Memories of Blood and Soul
I don't know what Heaven might be and they say before you die you see a flashing of moments that consist of your life in its entirety and I imagine mine will be consumed by great and awful regret and shame but there might be a few glimpses still that sketch their way into the billows of the firmament beyond earth.
I remember my grandfather teaching me how to fish and introducing me to Ray Charles. He taught me how to carry a football and how to treat a woman, how to drive at six years old and how to play chess. Every Friday night I'd stay with my grandparents and he'd set up the living room into a professional wrestling ring and I'd stand way up on the couch and say, with my best Hulk Hogan impersonation, "I hear you been running your mouth old man, now you're gonna get it," and he'd say, "You want some you little whipper-snapper, come get some," before sacrificing his bones for my enjoyment while I body-slammed him on the carpet.
My grandmother grew up on a farm in Athens, Tennessee. She fed the horses and rode one of them each morning, alongside the route of a train, racing it beside the tracks and the conductor would pull down the horn while it blazed on with my grandmother's horse kicking up the dirt of earth like one of God's finest achievements that is the horse.
Her older sister was brought into the world by a drunk doctor who accidentally smashed her head in during delivery and she'd live out her entire life with retarded response mechanisms while understanding everything around her, internally, perfectly fine. She was helpless and brilliant simultaneously. Her name was Pamela-Ann and she had a childish smile even well into her sixties. My grandmother took care of her for her whole life until she died. She's the sweetest woman in the entire world, my grandmother, everyone who knows her agrees and she tried to teach me the piano when I was young, then took a look at my chubby hands and said delicately, "I just don't believe you have the fingers for the piano, Mikers." My brothers have called me Chubby Hands ever since.

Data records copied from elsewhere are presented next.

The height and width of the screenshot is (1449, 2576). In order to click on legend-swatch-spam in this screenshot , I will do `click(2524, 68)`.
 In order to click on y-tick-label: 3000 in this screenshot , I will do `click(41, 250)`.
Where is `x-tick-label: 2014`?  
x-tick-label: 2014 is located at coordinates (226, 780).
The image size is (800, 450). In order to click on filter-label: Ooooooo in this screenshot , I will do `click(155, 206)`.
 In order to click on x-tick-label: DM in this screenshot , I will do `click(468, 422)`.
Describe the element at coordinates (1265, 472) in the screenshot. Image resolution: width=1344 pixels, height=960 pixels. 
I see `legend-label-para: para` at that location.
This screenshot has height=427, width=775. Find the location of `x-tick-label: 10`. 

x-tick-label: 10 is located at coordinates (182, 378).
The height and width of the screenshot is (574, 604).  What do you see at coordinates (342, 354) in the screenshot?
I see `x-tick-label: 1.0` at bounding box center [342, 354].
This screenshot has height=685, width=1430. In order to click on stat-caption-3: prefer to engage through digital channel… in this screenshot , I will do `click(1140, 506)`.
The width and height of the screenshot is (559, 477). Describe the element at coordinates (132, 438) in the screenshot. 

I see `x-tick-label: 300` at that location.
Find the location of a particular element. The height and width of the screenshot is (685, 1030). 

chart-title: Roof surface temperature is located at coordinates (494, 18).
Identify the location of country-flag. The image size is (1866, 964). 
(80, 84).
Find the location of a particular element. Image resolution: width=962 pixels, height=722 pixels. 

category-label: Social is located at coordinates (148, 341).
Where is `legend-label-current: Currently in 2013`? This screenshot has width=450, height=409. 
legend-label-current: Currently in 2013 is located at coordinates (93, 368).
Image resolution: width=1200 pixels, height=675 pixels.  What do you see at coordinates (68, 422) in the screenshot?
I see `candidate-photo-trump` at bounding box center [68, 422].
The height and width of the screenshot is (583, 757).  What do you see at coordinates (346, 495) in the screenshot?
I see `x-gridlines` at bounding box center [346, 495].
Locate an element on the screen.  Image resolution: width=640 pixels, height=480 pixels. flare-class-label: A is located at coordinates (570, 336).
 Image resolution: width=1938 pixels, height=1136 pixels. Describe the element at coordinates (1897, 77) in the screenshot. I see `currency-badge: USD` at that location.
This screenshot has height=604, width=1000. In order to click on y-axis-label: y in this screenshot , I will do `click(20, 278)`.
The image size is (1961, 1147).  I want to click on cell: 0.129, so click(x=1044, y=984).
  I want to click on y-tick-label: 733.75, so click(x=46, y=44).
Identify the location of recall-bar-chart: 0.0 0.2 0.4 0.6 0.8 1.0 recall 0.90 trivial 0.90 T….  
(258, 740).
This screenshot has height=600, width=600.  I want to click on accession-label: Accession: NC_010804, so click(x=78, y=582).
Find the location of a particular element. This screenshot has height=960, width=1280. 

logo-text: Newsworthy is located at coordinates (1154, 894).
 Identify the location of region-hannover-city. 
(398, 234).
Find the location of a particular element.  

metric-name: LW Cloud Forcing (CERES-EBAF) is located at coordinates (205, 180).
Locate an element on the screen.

My paternal grandfather tried to teach me carpentry just before he passed away. We were building a bench together when he died. He was a tough dude, Jesus he was tough. When he played football in college, leather helmets, there's one play, after a couple martinis he really relished in retelling, and we all loved to hear it, countless times. He got tackled the play previous and some bastard stepped on his face with their cleats and so the next play my grandfather ran the ball right at him, popped him in the jaw with his forearm and broke the asshole's nose.
His wife, my grandmother, comes from a set of parents who were True-Blue Christians and at the turn of the century, over a hundred years ago, were missionaries in China to preach Gospel, sacrificed their health and well-being and Western lifestyle in the name of Jesus. They traveled in a ship across the Pacific through storms and months and starvation, doing what they believed they were called to do. They were persecuted and suffered for years during their mission, all the while maintaining supreme faith in the Christian God.
Now, my family is not particularly Christian, that is none of us were really raised in the church but my grandmother still sings in the Choir every Sunday. There's something Holy in her aura, the way she speaks and how she carries herself, in the enchanting water-color of her eyes. Her soul is next to godliness but she won't tell anybody about it. She's the only live-ass Christian left and I got the privilege of inheriting some of her blood.
These are more than memories, it's the flesh and heart that made me up from darkness, the void of nothing, these are the souls who resurrected my very being from the flakes of dust.